Exercise directions | Lines from the one containing "The image size is (1233, 952)." through the final line of the data, restated word for word and free of pictures, make up the whole answer.

Task data |
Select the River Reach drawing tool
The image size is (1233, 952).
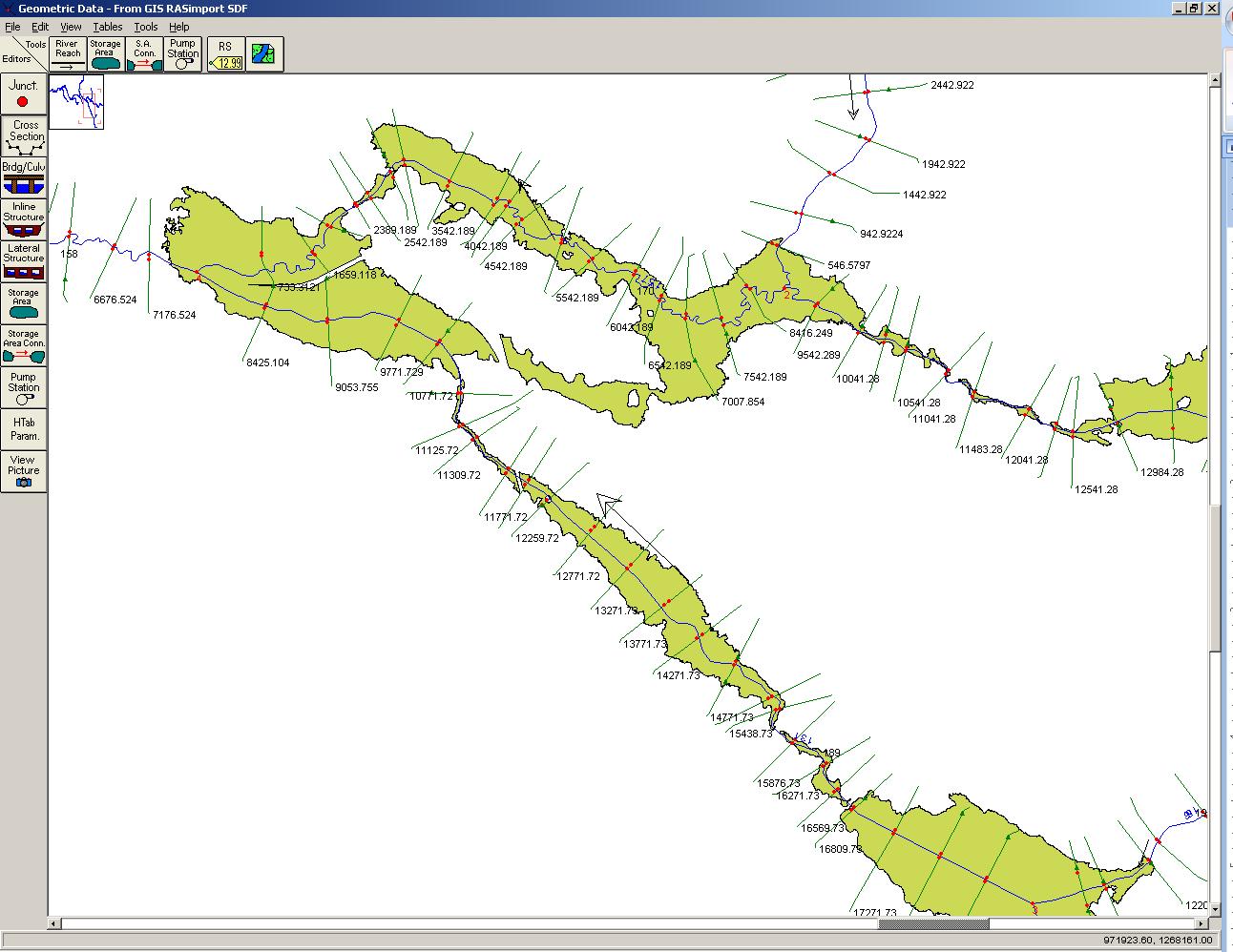click(68, 53)
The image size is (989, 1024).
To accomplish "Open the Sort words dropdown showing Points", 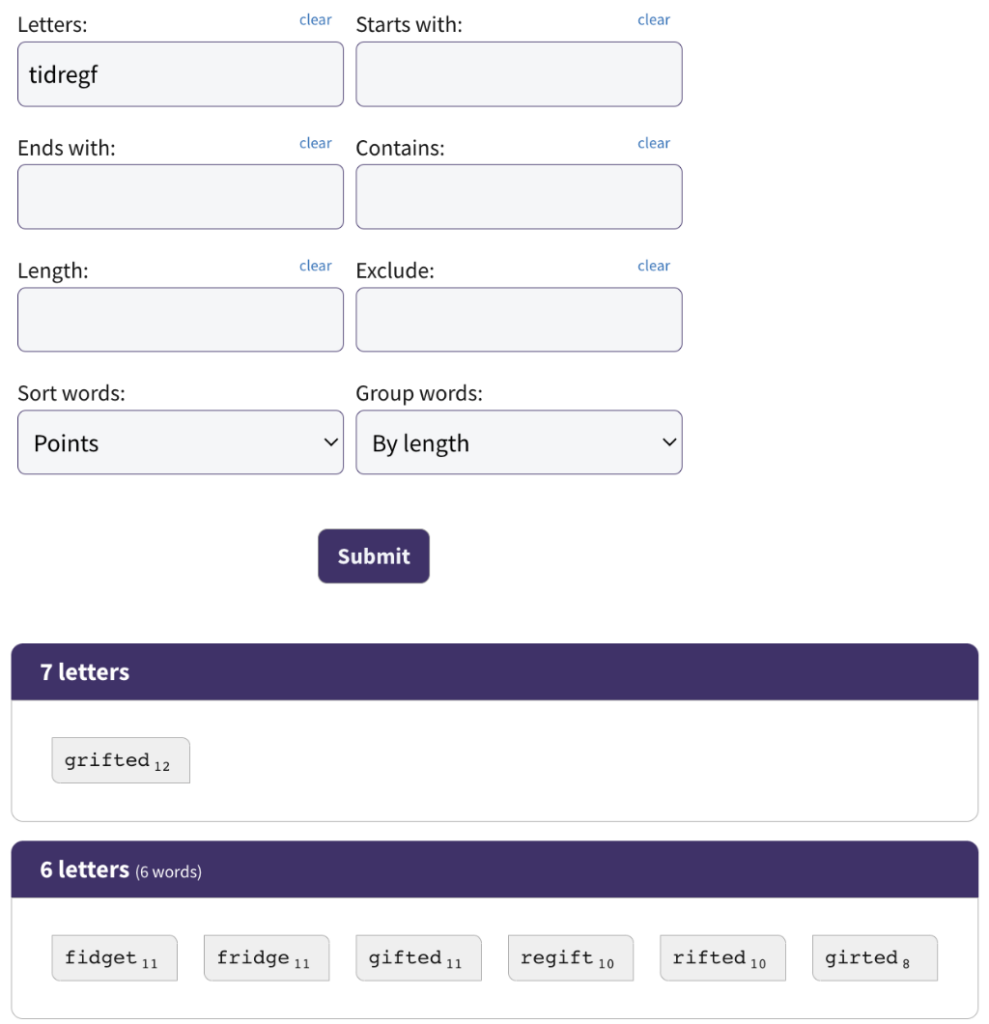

Solved problem |
The image size is (1233, 952).
click(68, 53)
The image size is (989, 1024).
To accomplish "Open the Sort words dropdown showing Points", 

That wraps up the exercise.